_PROMPT_
Once the pictures are removed, return each record below exactly as written.

_MATERIAL SUPPLIED_
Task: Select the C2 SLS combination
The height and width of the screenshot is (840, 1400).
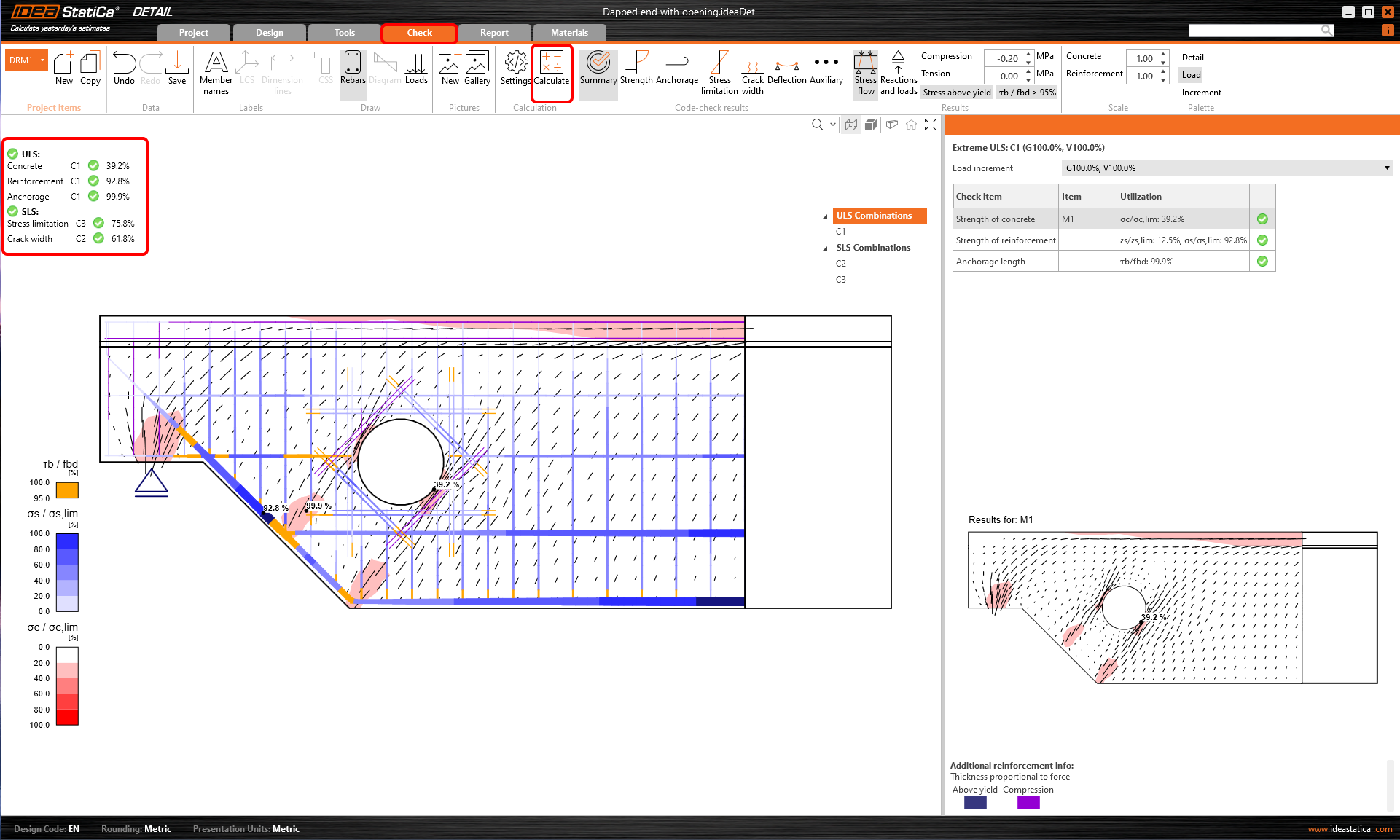Action: click(841, 264)
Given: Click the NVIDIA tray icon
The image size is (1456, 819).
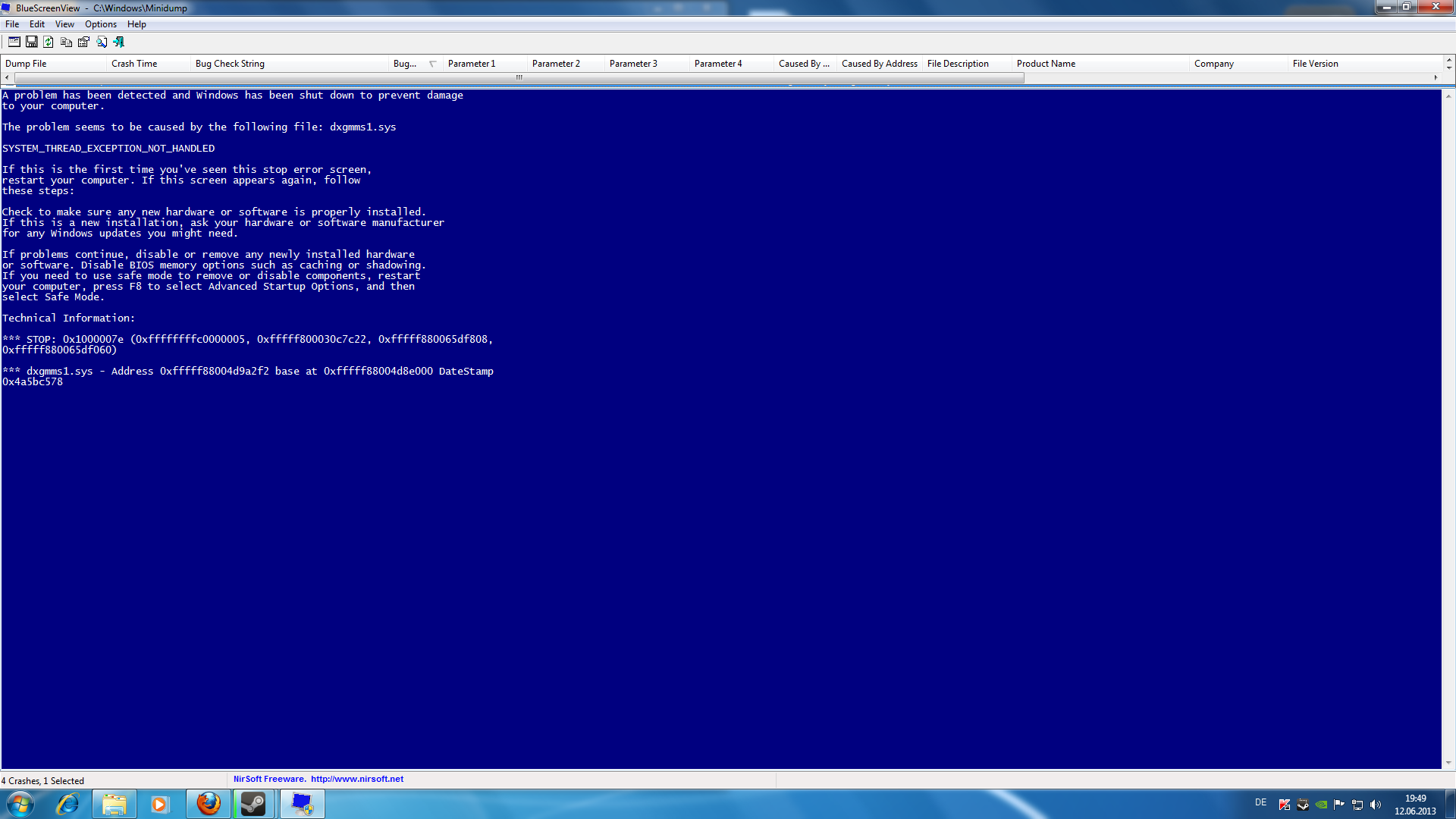Looking at the screenshot, I should pos(1321,805).
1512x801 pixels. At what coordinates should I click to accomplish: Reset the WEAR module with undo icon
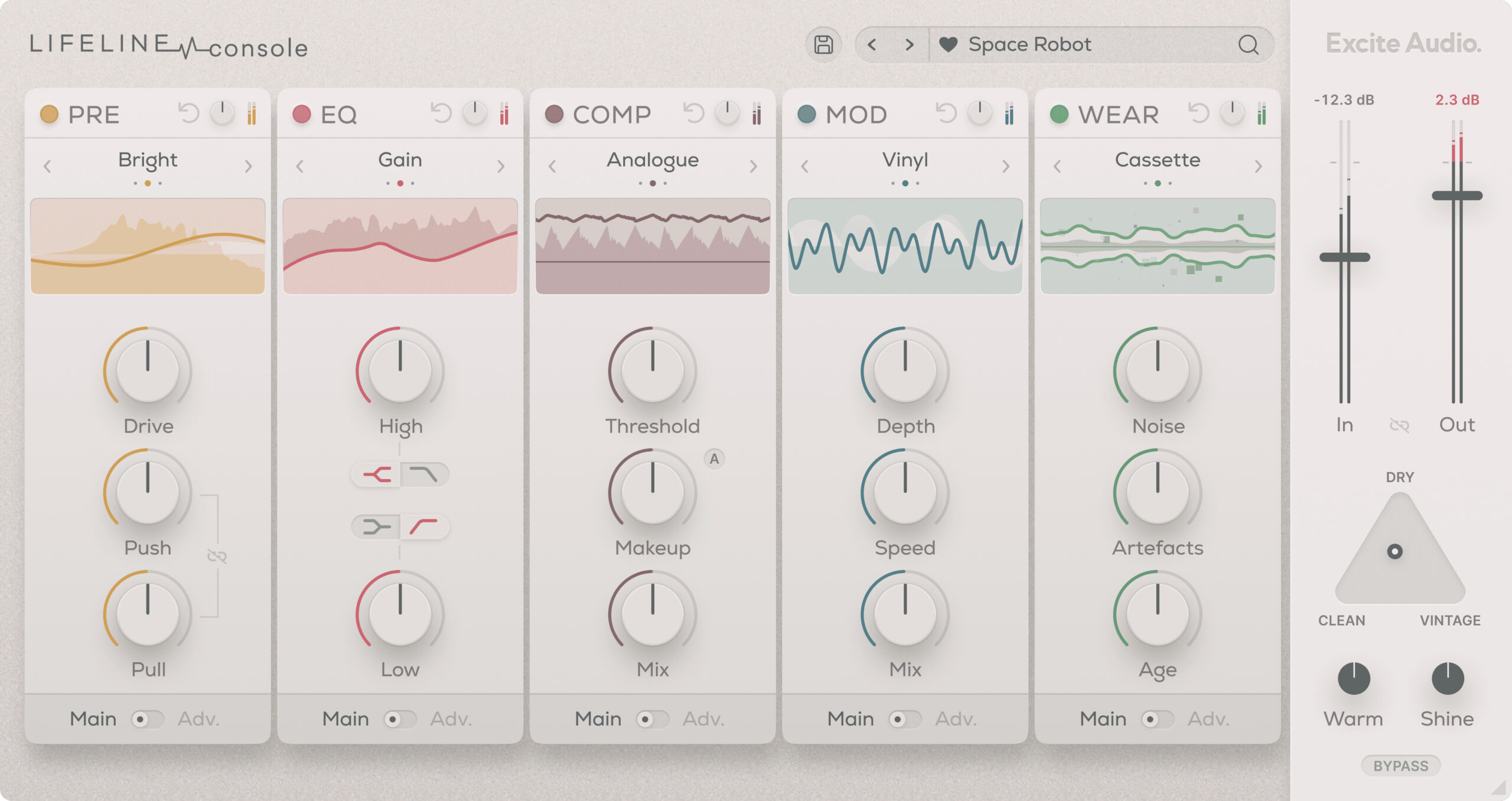1199,113
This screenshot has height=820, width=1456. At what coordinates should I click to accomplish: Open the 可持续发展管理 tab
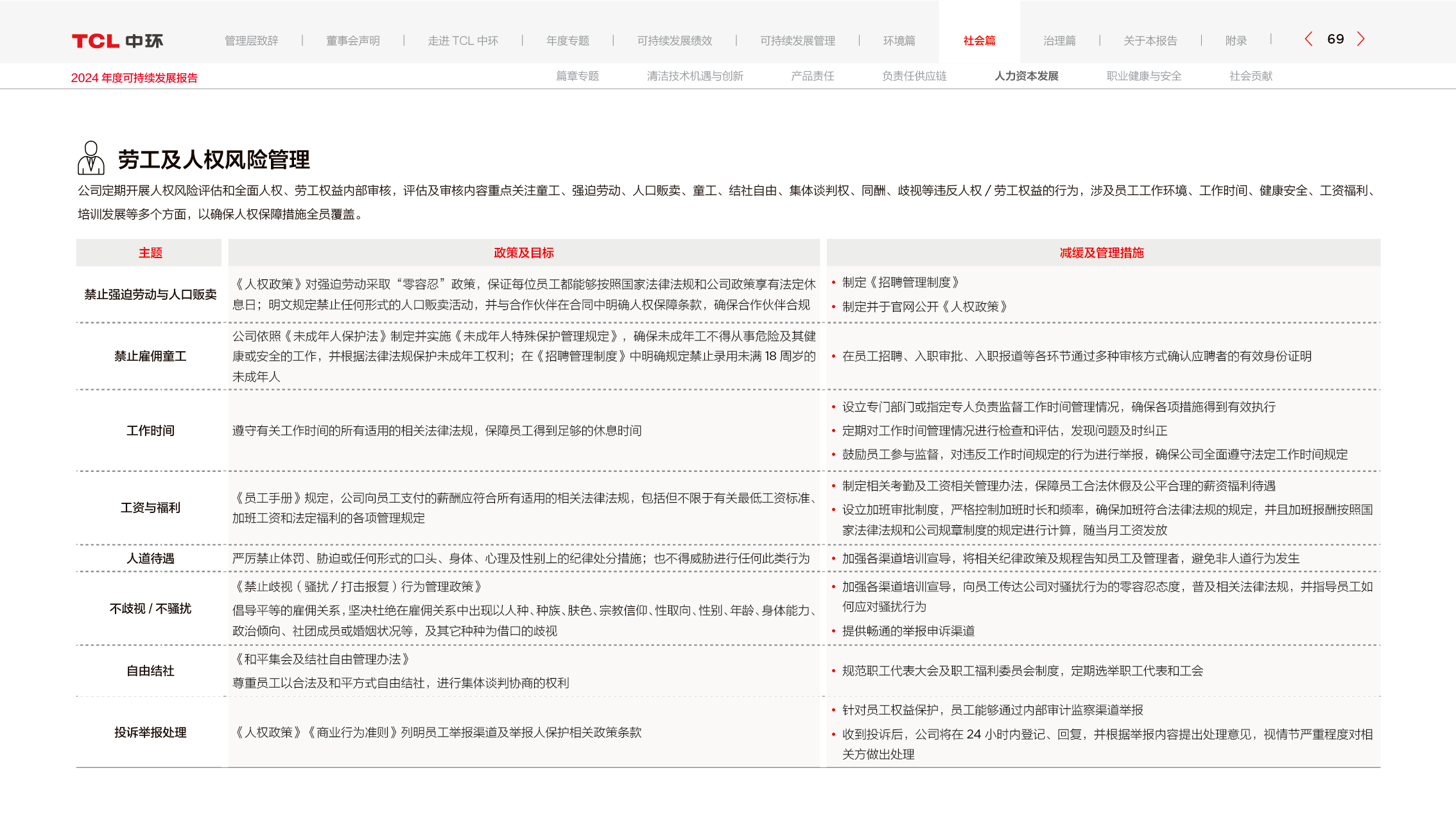click(x=797, y=41)
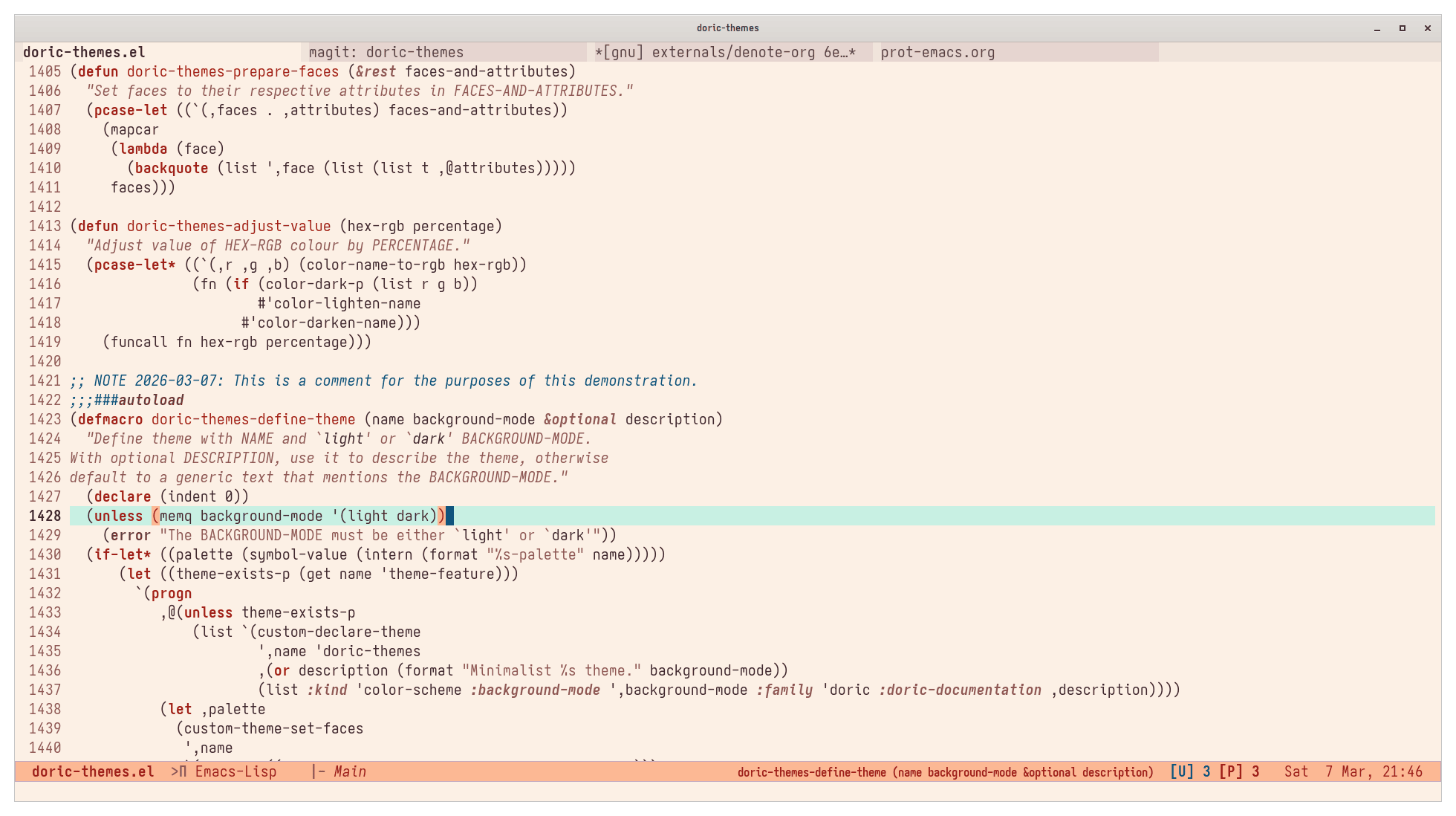
Task: Click the highlighted opening paren before memq
Action: pyautogui.click(x=155, y=516)
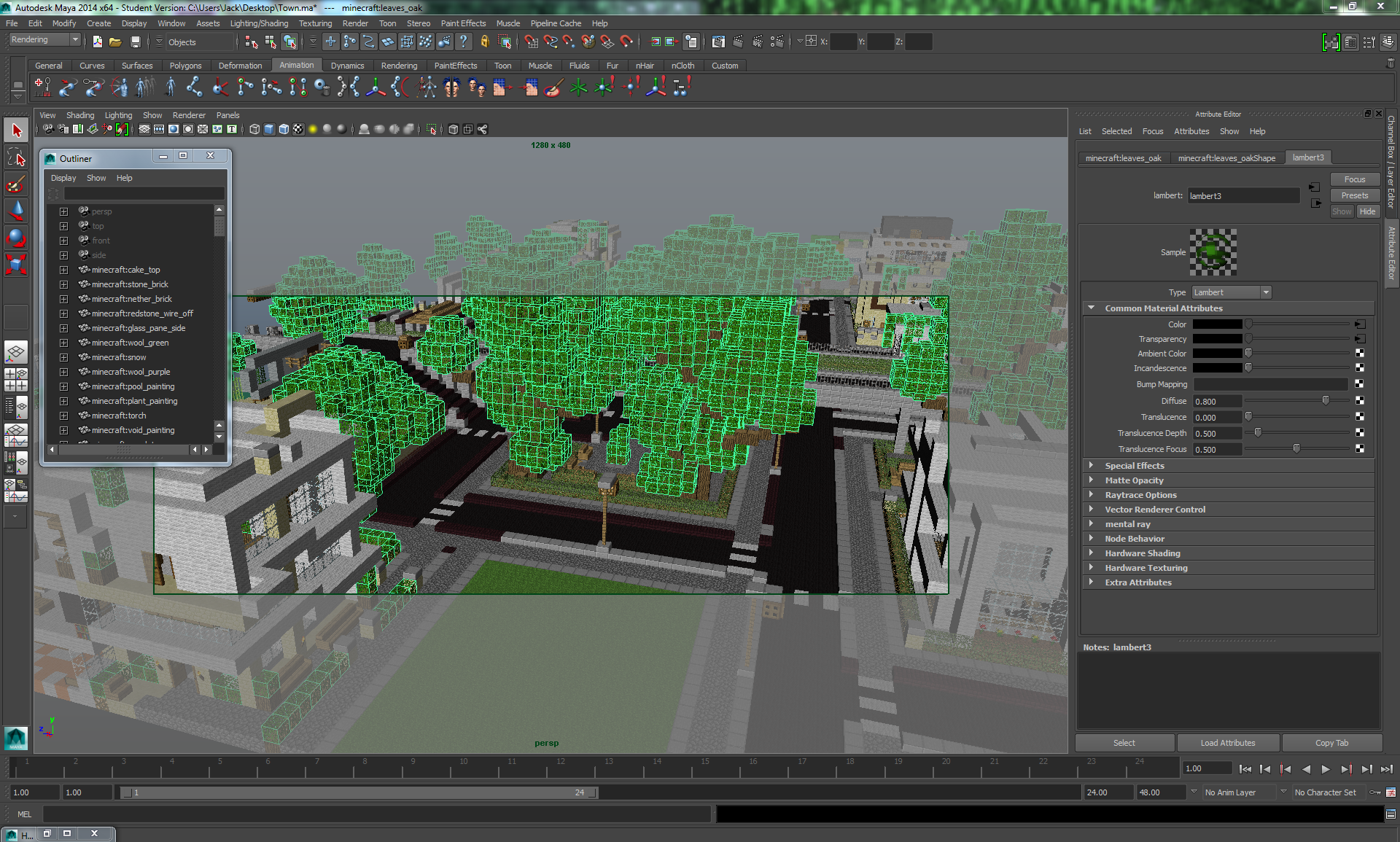Expand minecraft:cake_top node in Outliner
The height and width of the screenshot is (842, 1400).
click(x=63, y=270)
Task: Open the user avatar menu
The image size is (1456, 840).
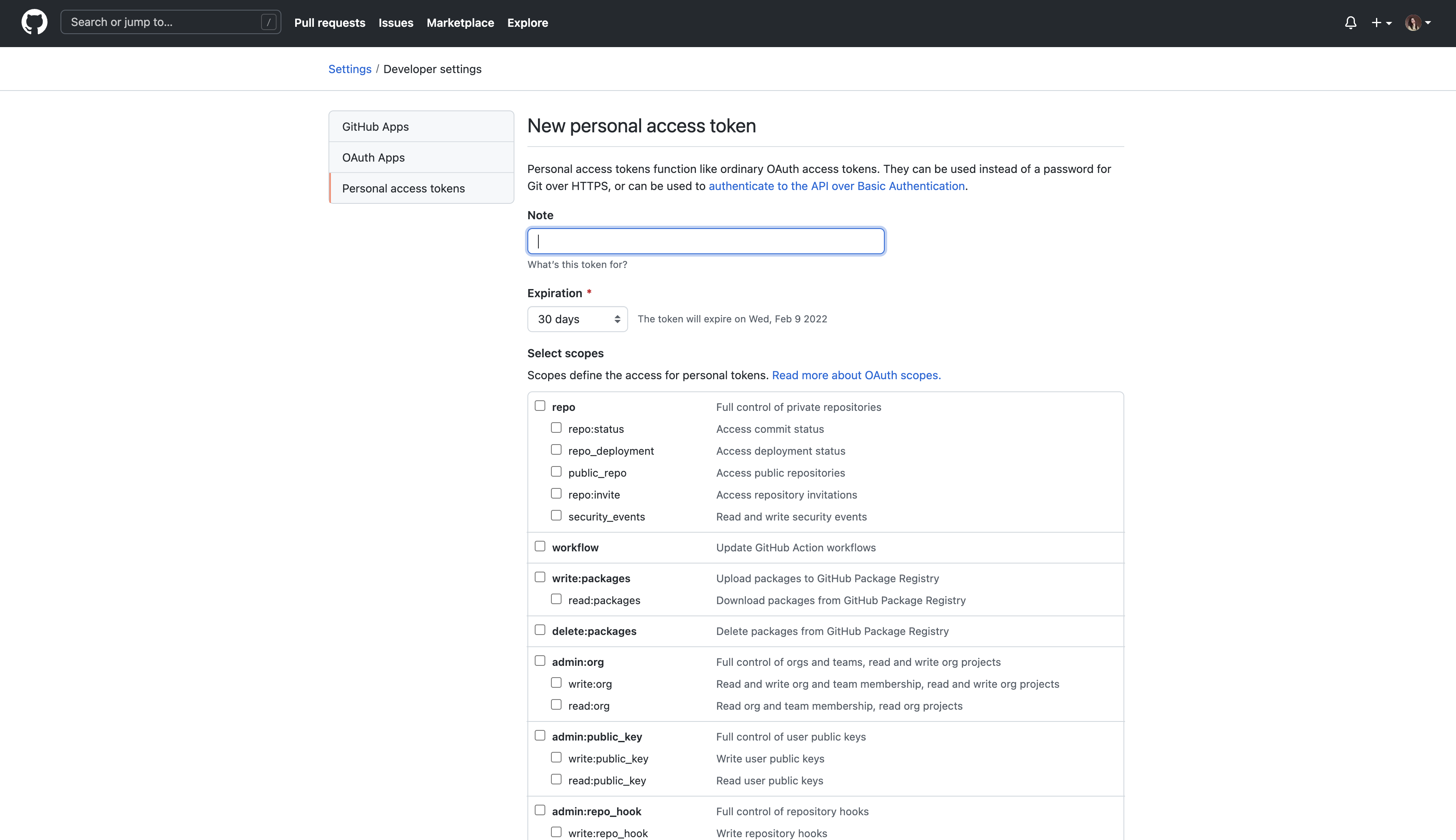Action: coord(1417,22)
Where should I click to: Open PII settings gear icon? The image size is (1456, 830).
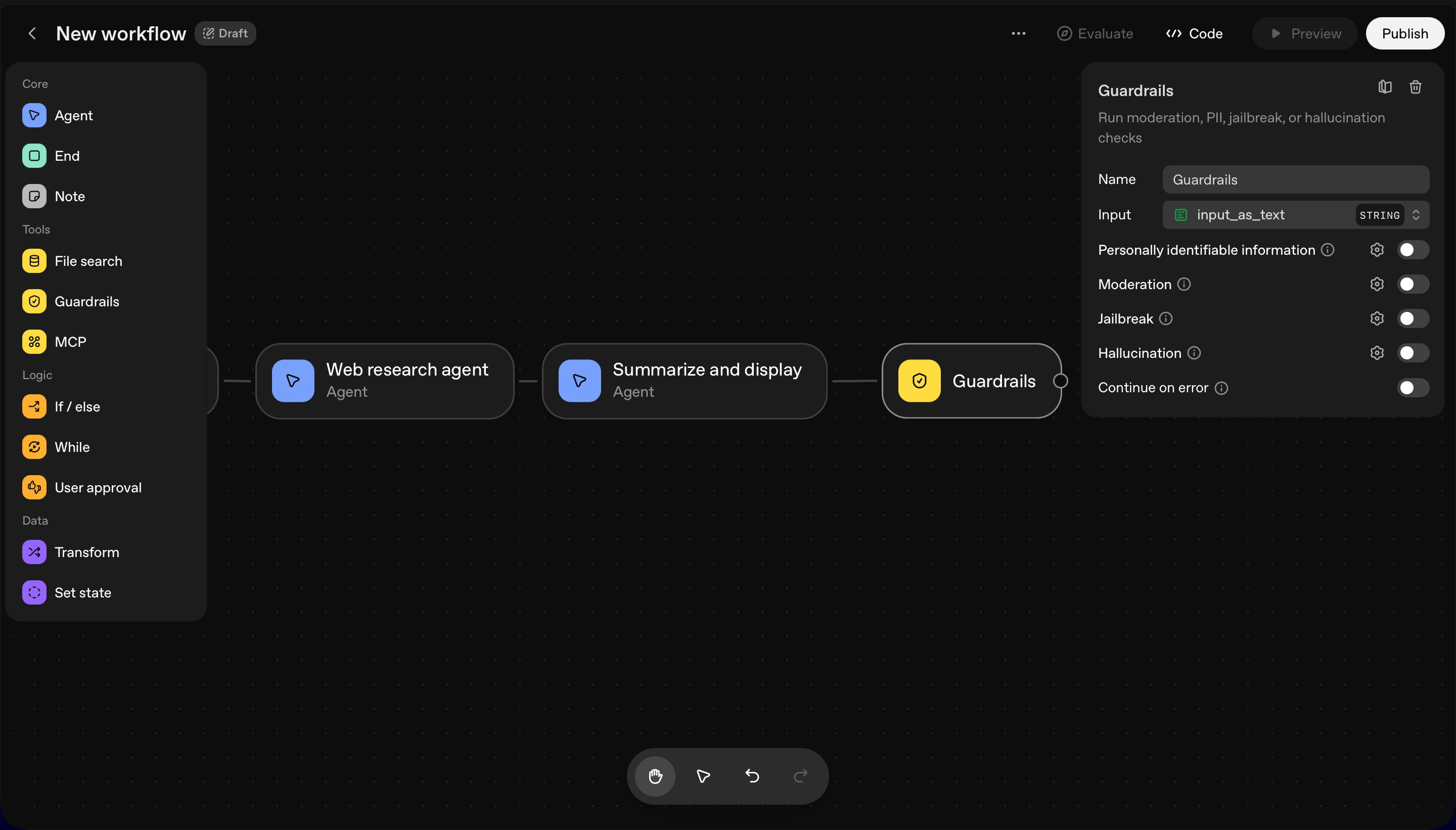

_WRITTEN RESPONSE_
Task: Select the C2 SLS combination
The height and width of the screenshot is (840, 1400).
Action: click(841, 264)
Given: Click the NVIDIA tray icon
The image size is (1456, 819).
Looking at the screenshot, I should pos(1321,805).
1512x801 pixels. At what coordinates should I click to accomplish: Reset the WEAR module with undo icon
1199,113
This screenshot has height=820, width=1456. At what coordinates should I click to accomplish: Open the 可持续发展管理 tab
click(x=797, y=41)
Task: Click the highlighted opening paren before memq
Action: pyautogui.click(x=155, y=516)
Expand minecraft:cake_top node in Outliner
The height and width of the screenshot is (842, 1400).
click(x=63, y=270)
Task: Open the user avatar menu
The image size is (1456, 840).
Action: coord(1417,22)
Where should I click to: Open PII settings gear icon? The image size is (1456, 830).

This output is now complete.